STATED PROBLEM:
Revise the listing below, changing every "GUI agent" to "desktop automation agent" and leaving everything else unchanged.

STORED DATA:
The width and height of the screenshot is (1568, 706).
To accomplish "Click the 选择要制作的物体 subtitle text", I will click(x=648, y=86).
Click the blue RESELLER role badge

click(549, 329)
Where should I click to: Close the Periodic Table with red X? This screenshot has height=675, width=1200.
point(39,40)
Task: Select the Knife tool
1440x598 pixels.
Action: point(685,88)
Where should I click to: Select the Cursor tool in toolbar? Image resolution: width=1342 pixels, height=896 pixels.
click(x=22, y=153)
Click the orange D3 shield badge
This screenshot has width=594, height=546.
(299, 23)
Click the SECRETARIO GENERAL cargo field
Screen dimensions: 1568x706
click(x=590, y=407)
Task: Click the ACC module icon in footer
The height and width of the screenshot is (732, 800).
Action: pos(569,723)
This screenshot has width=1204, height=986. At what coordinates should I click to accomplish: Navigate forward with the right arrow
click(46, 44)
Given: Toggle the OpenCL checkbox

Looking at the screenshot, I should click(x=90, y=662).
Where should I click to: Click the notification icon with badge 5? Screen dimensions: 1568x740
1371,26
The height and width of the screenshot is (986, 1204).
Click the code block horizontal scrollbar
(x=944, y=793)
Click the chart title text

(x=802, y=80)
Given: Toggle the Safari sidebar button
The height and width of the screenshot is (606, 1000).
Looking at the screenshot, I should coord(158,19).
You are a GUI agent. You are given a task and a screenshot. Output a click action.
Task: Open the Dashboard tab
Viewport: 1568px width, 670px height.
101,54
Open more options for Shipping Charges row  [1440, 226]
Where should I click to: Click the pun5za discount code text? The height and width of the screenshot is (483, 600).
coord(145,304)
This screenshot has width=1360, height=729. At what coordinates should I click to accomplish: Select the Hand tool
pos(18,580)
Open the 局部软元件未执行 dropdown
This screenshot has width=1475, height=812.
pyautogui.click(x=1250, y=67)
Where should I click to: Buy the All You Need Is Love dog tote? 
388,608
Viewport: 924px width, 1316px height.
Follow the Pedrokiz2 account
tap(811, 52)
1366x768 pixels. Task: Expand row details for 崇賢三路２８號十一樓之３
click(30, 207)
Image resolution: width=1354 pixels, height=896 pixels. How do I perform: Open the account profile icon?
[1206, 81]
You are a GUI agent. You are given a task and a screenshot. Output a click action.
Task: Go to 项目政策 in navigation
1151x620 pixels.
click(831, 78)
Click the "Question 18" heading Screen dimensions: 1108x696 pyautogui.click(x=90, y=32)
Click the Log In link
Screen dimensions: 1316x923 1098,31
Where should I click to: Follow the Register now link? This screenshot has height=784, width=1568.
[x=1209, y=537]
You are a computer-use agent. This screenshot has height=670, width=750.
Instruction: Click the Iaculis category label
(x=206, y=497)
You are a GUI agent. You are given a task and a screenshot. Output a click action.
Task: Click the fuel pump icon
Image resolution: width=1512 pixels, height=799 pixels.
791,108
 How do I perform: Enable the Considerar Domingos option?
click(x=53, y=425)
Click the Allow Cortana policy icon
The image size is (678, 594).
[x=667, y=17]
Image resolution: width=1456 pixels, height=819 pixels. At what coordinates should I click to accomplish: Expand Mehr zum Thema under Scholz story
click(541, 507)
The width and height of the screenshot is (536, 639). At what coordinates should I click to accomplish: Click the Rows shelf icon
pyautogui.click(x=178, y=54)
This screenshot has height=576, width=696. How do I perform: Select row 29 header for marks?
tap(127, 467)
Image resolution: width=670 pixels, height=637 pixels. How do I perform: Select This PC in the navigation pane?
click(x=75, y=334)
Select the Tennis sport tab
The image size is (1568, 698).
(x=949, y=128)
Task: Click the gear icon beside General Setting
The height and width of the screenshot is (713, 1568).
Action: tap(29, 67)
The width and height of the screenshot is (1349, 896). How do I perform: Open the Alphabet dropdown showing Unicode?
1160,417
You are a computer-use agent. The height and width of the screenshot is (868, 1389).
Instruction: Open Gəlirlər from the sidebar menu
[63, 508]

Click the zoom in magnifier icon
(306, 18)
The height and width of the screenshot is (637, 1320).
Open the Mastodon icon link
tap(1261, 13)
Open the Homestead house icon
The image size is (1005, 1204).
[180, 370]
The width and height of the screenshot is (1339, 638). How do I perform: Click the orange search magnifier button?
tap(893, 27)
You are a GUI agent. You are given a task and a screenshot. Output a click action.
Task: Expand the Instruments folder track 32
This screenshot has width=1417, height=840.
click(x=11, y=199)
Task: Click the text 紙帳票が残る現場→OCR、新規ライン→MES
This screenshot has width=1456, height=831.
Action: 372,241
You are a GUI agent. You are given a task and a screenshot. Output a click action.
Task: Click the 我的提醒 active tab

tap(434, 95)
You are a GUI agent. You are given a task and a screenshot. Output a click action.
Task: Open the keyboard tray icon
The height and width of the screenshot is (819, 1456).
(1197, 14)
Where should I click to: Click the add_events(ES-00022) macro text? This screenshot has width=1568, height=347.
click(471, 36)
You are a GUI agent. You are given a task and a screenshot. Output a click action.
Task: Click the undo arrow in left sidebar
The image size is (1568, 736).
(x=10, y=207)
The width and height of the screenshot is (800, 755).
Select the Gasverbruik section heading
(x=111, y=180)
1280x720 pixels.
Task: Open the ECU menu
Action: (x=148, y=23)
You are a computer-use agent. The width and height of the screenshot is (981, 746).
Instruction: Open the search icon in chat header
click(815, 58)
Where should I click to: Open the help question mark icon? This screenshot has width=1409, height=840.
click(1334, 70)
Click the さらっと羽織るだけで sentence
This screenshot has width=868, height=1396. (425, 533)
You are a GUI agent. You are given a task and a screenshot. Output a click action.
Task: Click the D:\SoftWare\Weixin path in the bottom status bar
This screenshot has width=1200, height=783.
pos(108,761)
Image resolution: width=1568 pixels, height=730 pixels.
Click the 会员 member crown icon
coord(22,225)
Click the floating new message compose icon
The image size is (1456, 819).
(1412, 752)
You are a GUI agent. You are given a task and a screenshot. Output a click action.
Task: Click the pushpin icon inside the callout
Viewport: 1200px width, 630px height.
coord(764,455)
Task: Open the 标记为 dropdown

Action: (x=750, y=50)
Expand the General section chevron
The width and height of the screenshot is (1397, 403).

RESPONSE TO THIS TASK:
The width and height of the screenshot is (1568, 706).
To accomplish "Click the 选择要制作的物体 subtitle text", I will click(x=648, y=86).
Click the blue RESELLER role badge

click(549, 329)
Where should I click to: Close the Periodic Table with red X? This screenshot has height=675, width=1200.
point(39,40)
Task: Select the Knife tool
1440x598 pixels.
Action: point(685,88)
Where should I click to: Select the Cursor tool in toolbar? Image resolution: width=1342 pixels, height=896 pixels.
click(x=22, y=153)
Click the orange D3 shield badge
This screenshot has width=594, height=546.
(299, 23)
Click the SECRETARIO GENERAL cargo field
Screen dimensions: 1568x706
click(x=590, y=407)
Task: Click the ACC module icon in footer
The height and width of the screenshot is (732, 800).
Action: pos(569,723)
This screenshot has width=1204, height=986. At what coordinates should I click to accomplish: Navigate forward with the right arrow
click(46, 44)
Given: Toggle the OpenCL checkbox

Looking at the screenshot, I should click(x=90, y=662).
Where should I click to: Click the notification icon with badge 5? Screen dimensions: 1568x740
1371,26
The height and width of the screenshot is (986, 1204).
Click the code block horizontal scrollbar
(x=944, y=793)
Click the chart title text

(x=802, y=80)
Given: Toggle the Safari sidebar button
The height and width of the screenshot is (606, 1000).
Looking at the screenshot, I should coord(158,19).
You are a desktop automation agent. You are given a task and a screenshot. Output a click action.
Task: Open the Dashboard tab
Viewport: 1568px width, 670px height.
101,54
Open more options for Shipping Charges row  [1440, 226]
Where should I click to: Click the pun5za discount code text? The height and width of the screenshot is (483, 600).
coord(145,304)
This screenshot has width=1360, height=729. At what coordinates should I click to accomplish: Select the Hand tool
pos(18,580)
Open the 局部软元件未执行 dropdown
This screenshot has width=1475, height=812.
pyautogui.click(x=1250, y=67)
Where should I click to: Buy the All You Need Is Love dog tote? 
388,608
Viewport: 924px width, 1316px height.
Follow the Pedrokiz2 account
tap(811, 52)
1366x768 pixels. Task: Expand row details for 崇賢三路２８號十一樓之３
click(30, 207)
Image resolution: width=1354 pixels, height=896 pixels. How do I perform: Open the account profile icon?
[1206, 81]
You are a desktop automation agent. You are given a task and a screenshot. Output a click action.
Task: Go to 项目政策 in navigation
1151x620 pixels.
click(831, 78)
Click the "Question 18" heading Screen dimensions: 1108x696 pyautogui.click(x=90, y=32)
Click the Log In link
Screen dimensions: 1316x923 1098,31
Where should I click to: Follow the Register now link? This screenshot has height=784, width=1568.
[x=1209, y=537]
You are a computer-use agent. This screenshot has height=670, width=750.
Instruction: Click the Iaculis category label
(x=206, y=497)
You are a desktop automation agent. You are given a task and a screenshot. Output a click action.
Task: Click the fuel pump icon
Image resolution: width=1512 pixels, height=799 pixels.
791,108
 How do I perform: Enable the Considerar Domingos option?
click(x=53, y=425)
Click the Allow Cortana policy icon
The image size is (678, 594).
[x=667, y=17]
Image resolution: width=1456 pixels, height=819 pixels. At what coordinates should I click to accomplish: Expand Mehr zum Thema under Scholz story
click(541, 507)
The width and height of the screenshot is (536, 639). At what coordinates should I click to accomplish: Click the Rows shelf icon
pyautogui.click(x=178, y=54)
This screenshot has height=576, width=696. How do I perform: Select row 29 header for marks?
tap(127, 467)
Image resolution: width=670 pixels, height=637 pixels. How do I perform: Select This PC in the navigation pane?
click(x=75, y=334)
Select the Tennis sport tab
The image size is (1568, 698).
(x=949, y=128)
Task: Click the gear icon beside General Setting
The height and width of the screenshot is (713, 1568).
Action: tap(29, 67)
The width and height of the screenshot is (1349, 896). How do I perform: Open the Alphabet dropdown showing Unicode?
1160,417
You are a computer-use agent. The height and width of the screenshot is (868, 1389).
Instruction: Open Gəlirlər from the sidebar menu
[63, 508]

Click the zoom in magnifier icon
(306, 18)
The height and width of the screenshot is (637, 1320).
Open the Mastodon icon link
tap(1261, 13)
Open the Homestead house icon
The image size is (1005, 1204).
[180, 370]
The width and height of the screenshot is (1339, 638). How do I perform: Click the orange search magnifier button?
tap(893, 27)
You are a desktop automation agent. You are given a task and a screenshot. Output a click action.
Task: Expand the Instruments folder track 32
This screenshot has width=1417, height=840.
click(x=11, y=199)
Task: Click the text 紙帳票が残る現場→OCR、新規ライン→MES
This screenshot has width=1456, height=831.
Action: 372,241
You are a desktop automation agent. You are given a task and a screenshot. Output a click action.
Task: Click the 我的提醒 active tab

tap(434, 95)
You are a desktop automation agent. You are given a task and a screenshot. Output a click action.
Task: Open the keyboard tray icon
The height and width of the screenshot is (819, 1456).
(1197, 14)
Where should I click to: Click the add_events(ES-00022) macro text? This screenshot has width=1568, height=347.
click(471, 36)
You are a desktop automation agent. You are given a task and a screenshot. Output a click action.
Task: Click the undo arrow in left sidebar
The image size is (1568, 736).
(x=10, y=207)
The width and height of the screenshot is (800, 755).
Select the Gasverbruik section heading
(x=111, y=180)
1280x720 pixels.
Task: Open the ECU menu
Action: (x=148, y=23)
You are a computer-use agent. The width and height of the screenshot is (981, 746).
Instruction: Open the search icon in chat header
click(815, 58)
Where should I click to: Open the help question mark icon? This screenshot has width=1409, height=840.
click(1334, 70)
Click the さらっと羽織るだけで sentence
This screenshot has width=868, height=1396. (425, 533)
You are a desktop automation agent. You are given a task and a screenshot. Output a click action.
Task: Click the D:\SoftWare\Weixin path in the bottom status bar
This screenshot has width=1200, height=783.
pos(108,761)
Image resolution: width=1568 pixels, height=730 pixels.
Click the 会员 member crown icon
coord(22,225)
Click the floating new message compose icon
The image size is (1456, 819).
(1412, 752)
You are a desktop automation agent. You are given a task and a screenshot. Output a click action.
Task: Click the pushpin icon inside the callout
Viewport: 1200px width, 630px height.
coord(764,455)
Task: Open the 标记为 dropdown

Action: (x=750, y=50)
Expand the General section chevron
The width and height of the screenshot is (1397, 403).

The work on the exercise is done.